How to Click an Element on a Page and Monitor Results
Today’s complex web often reveals itself in degrees. In particular, text and other content require an interactive step – such as the click of a carousel, navigation item, or other elements – before the content is displayed.
In this tutorial, you will learn how to instrument such clicks in Fluxguard prior to capturing a page’s content for change monitoring.
1. Is adding a click necessary?
Believe it or not, clicking an element to display hidden content it often surplus.

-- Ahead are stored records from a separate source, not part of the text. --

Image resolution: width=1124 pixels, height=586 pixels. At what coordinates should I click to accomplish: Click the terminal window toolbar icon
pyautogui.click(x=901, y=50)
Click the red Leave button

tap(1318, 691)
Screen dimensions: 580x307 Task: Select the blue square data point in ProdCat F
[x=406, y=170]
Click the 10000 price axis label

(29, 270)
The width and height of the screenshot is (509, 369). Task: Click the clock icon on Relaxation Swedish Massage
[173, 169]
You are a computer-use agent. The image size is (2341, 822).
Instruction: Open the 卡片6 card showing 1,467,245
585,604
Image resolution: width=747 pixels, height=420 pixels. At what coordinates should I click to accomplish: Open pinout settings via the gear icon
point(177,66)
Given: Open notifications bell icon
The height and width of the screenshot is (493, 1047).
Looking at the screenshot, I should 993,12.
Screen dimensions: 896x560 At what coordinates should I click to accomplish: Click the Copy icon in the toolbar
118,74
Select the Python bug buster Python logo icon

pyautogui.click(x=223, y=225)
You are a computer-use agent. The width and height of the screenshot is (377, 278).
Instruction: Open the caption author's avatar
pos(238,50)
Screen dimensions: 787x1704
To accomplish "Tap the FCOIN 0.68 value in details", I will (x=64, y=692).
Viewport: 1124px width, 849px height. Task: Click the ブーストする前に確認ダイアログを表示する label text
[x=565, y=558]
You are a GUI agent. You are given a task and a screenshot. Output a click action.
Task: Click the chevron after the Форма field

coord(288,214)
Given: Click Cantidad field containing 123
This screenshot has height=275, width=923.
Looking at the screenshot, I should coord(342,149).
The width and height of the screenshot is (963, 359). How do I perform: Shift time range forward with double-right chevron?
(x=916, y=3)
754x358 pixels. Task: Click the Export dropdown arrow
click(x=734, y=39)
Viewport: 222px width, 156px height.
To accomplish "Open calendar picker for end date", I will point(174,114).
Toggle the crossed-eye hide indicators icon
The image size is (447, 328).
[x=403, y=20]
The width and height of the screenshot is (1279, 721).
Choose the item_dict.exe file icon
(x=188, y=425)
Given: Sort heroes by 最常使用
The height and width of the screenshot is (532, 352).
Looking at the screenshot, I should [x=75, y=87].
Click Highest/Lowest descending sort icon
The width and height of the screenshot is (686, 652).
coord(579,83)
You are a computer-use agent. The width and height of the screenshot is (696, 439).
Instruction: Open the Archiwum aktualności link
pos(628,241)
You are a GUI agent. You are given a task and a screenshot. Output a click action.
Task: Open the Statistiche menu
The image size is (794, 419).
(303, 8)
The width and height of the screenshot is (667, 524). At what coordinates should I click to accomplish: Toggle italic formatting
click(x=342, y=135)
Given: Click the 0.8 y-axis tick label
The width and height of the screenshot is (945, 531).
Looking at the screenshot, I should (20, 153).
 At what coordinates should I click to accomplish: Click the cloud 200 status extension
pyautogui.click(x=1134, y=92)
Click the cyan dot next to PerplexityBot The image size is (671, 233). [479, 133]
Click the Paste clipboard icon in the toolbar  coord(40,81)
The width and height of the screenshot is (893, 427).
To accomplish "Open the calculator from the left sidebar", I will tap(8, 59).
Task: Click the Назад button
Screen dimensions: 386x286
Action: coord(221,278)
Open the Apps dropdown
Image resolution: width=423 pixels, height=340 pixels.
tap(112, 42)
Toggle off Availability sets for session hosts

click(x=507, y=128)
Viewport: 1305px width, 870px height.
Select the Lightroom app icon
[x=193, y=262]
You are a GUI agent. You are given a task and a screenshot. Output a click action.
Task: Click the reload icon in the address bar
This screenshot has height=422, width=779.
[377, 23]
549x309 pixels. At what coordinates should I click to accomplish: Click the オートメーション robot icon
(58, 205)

Most “hidden” content is already present on a page and can be monitored by Fluxguard without further issue.
For instance, all navigation items are often available on a page and don’t require a click (even though it may be required of the person browsing the page).
The exception is elements that, when clicked, perform an AJAX call to poll a server for new content.
2. Click into the Page View
Click into Page View. This is where you can add “actions” for Fluxguard to perform – such as clicks, form submissions, and more – whenever this page is crawled.
3. Click the Add button to include a new action
This will bring up a modal. Use the select menu to select the Click action.
4. Add a selector to identify the DOM area to click
CSS selectors are special instructions browsers utilize to identify an area of a web page. They can look a bit intimidating, but they’re quite simple. For example:
#element
identifies an element by its id.element
identifies an element by its classdiv > div > div > div > a
identifies an element by its hierarchical location in a document
Fluxguard utilizes CSS selectors to filter areas to ignore or focus on. This is a powerful technique to isolate the content you wish to monitor, while ignoring frequently changing areas that introduce false-positive change alerts.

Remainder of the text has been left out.